Segundo Claudemir Galvani, mestre e professor de economia política pela Pontifícia Universidade Católica de São Paulo (PUC-SP), a estabilização dos juros estadunidenses têm efeitos positivos para o Brasil: “Os Estados Unidos passam por um período de alta inflação e desemprego”. O especialista ainda comenta como, agora que a taxa de juros do país se firmou, com intuito de controlar os gastos públicos, os recursos que seriam aplicados lá, por ser considerado um mercado mais seguro, começam a ser direcionados a países de terceiro mundo, como Brasil, México e Chile, com taxas mais elevadas.
O futuro da moeda
Mas, afinal de contas, a baixa no valor do dólar é um efeito circunstancial ou uma tendência para os próximos anos? Para Campedelli, ainda que possam existir incertezas, a taxa de câmbio deve continuar caindo. “Como os Estados Unidos manterão uma política de não aumentar seus juros por um tempo, ao mesmo tempo que a taxa Selic no Brasil deve ser mantida ao menos até a próxima reunião do Banco Central, continuaremos observando uma queda vertiginosa no dólar para os próximos meses.”
O impacto mais perceptível dessa movimentação será na inflação, que já tem observado quedas. O IPCA de maio ficou em 0,23% – menor que o de abril deste ano e o de maio de 2022 (0,61% e 0,47%, respectivamente). “Como a inflação do Brasil é baseada em custos, e vários de nossos insumos são importados, o dólar caro contribuía muito para as altas desse índice. Agora que temos visto uma decaída, o preço de outros produtos, como combustíveis, também deve diminuir”, avalia Campedelli.
Porém, para Galvani, ainda não é suficiente. Para ele, o real poderá ser considerado uma moeda valorizada assim que alcançar valores entre R$ 4,40 e R$ 4,50: “É importante que tenhamos uma moeda forte, pois isso significa que ela acumula maior valor para o exterior, dando ao Brasil e ao brasileiro um maior poder de compra. Entretanto, é necessário que haja um equilíbrio, pois, quanto menor o valor de uma moeda em relação ao dólar, mais prejudicadas são as exportações, visto que outros países lucrarão menos com a compra de seus produtos”.

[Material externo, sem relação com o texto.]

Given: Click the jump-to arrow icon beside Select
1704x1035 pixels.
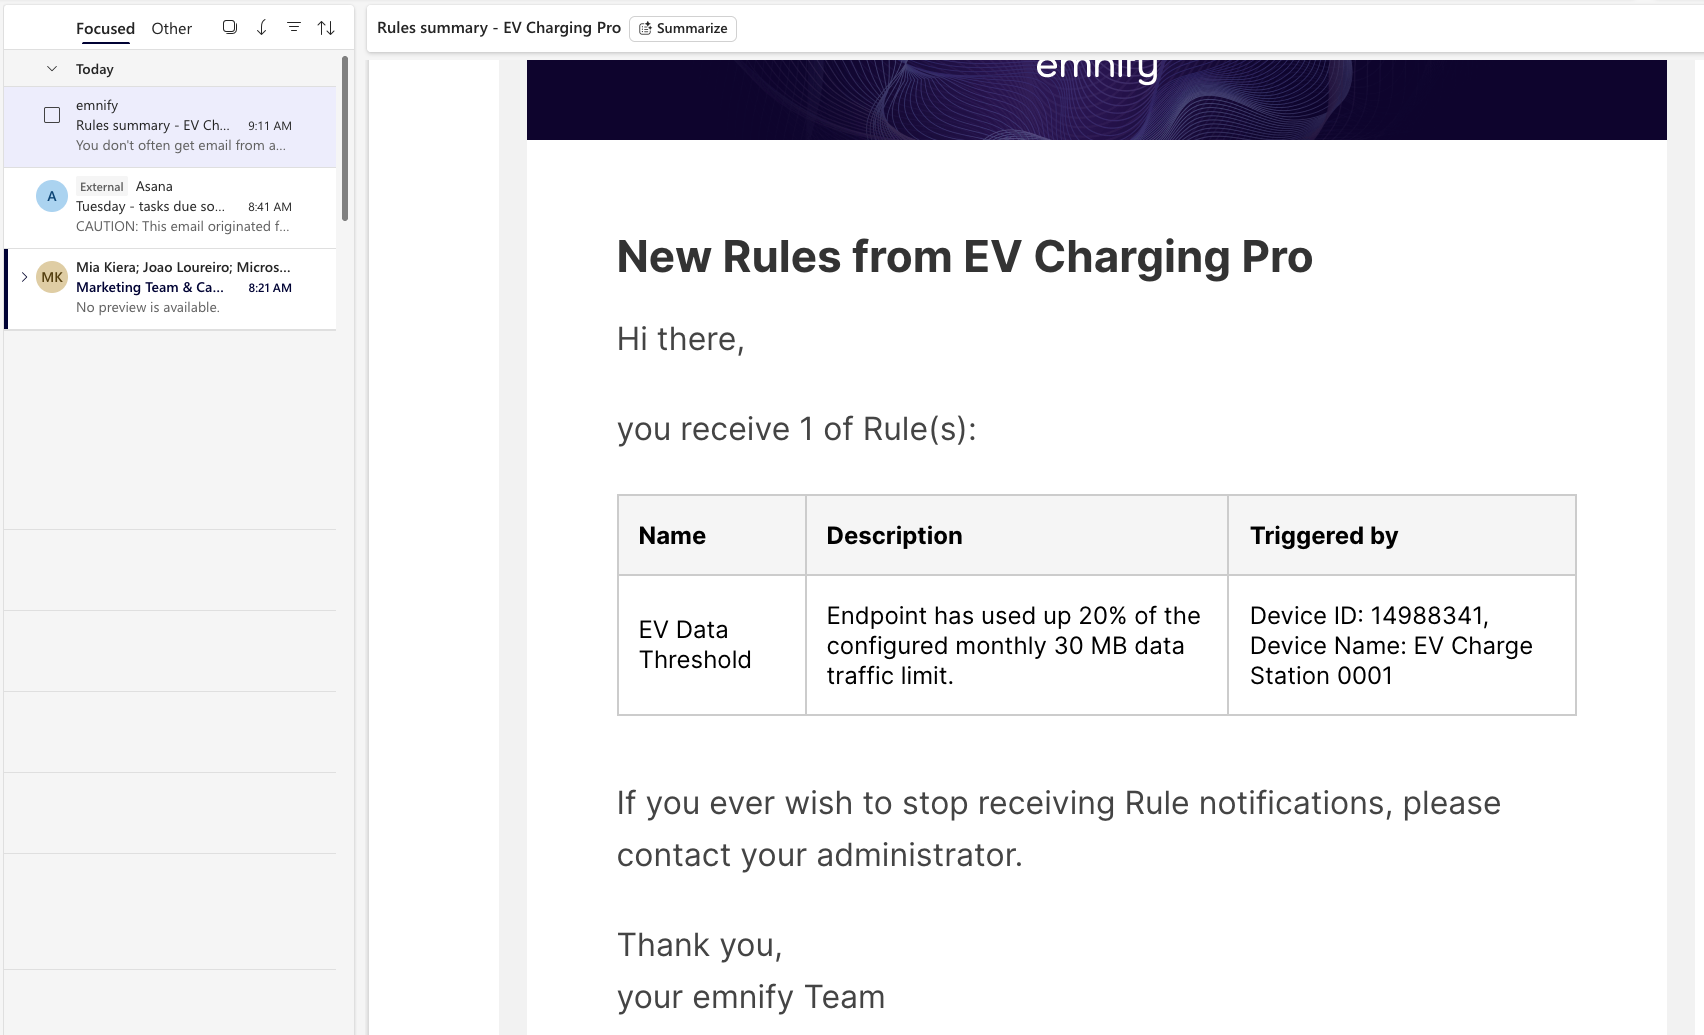Looking at the screenshot, I should click(262, 28).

Já Campedelli concorda com o perigo, mas acredita que essa não deva ser uma preocupação a curto prazo. “Nossa taxa de câmbio estava extremamente elevada, muito acima do que podemos observar historicamente com o real. Mesmo que tenhamos nosso mercado perdendo certa competitividade, acredito que o custo da produção nacional irá compensar essas circunstâncias. Não adianta fomentar a competição se você não tem o valor necessário para produzir no país”, finaliza.